Luka Glavas

Personal information
- Full name: Luka Glavas
- Date of birth: 20 January 1985 (age 41)
- Place of birth: Sydney, New South Wales, Australia
- Height: 6 ft 1 in (1.85 m)
- Position: Striker

Youth career
- 2003–2004: Sydney United

Senior career*
- Years: Team / Apps / (Gls)
- 2003–2004: Hurstville ZFC / 32 / (22)
- 2004–2005: Melbourne Knights / 9 / (3)
- 2005–2006: Sydney United / 9 / (12)
- 2006–2007: Perth Glory / 15 / (2)
- 2007: Sydney FC / 0 / (0)
- 2007: Heidelberg United / 13 / (2)
- 2008–2014: Sydney United / 120 / (70)

= Luka Glavas =

Australian soccer player

Luka Glavas (Luka Glavaš; born 20 January 1985) is a former Australian footballer.

==Biography==
Luka Glavas played for Hurstville Zagreb from 2003 to 2004, Melbourne Knights from 2004 to 2005 and Sydney United from 2005 to 2006. In the 2006 NSW Premier League Grand Final against Blacktown City Demons, Glavas scored all four goals in a 4–0 win for Sydney United.

Glavas then joined Perth Glory in mid-2006. Glavas scored his first ever A-League goal against Sydney FC on 29 October 2006. However, he was generally disappointing during his time at Perth Glory. At the end of the 2006–2007 A-League season, Perth advised Glavas that he was one of five players to be released by the club.

On 13 February 2007, Sydney FC announced Glavas had signed with the club and was included in the squad for the AFC Champions League 2007.

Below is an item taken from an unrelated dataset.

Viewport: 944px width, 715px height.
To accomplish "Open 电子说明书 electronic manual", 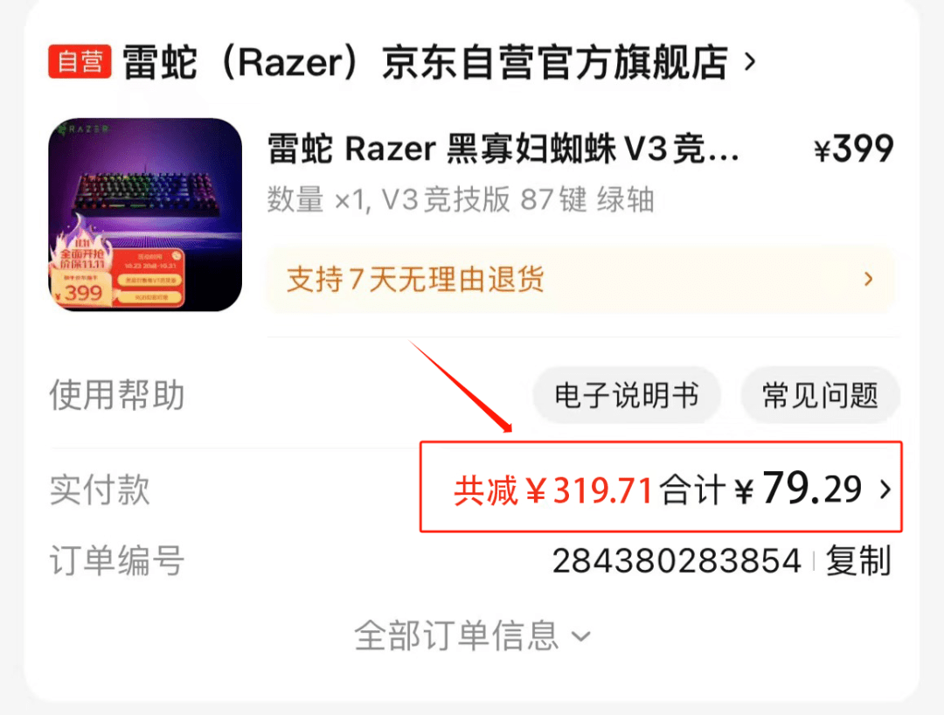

Glavas was released by Sydney at the completion of their ACL campaign and signed with Heidelberg United in the Victorian Premier League.

In 2008 Glavas returned to Sydney United and returned to goalscoring form in the NSW Premier League. Glavas was Sydney United's top goalscorer in 2008, 2009, 2011, 2012 and 2013.

The talismanic striker retired on 24 August 2014, playing his last match against Sutherland Sharks in the last round of the 2014 National Premier Leagues NSW.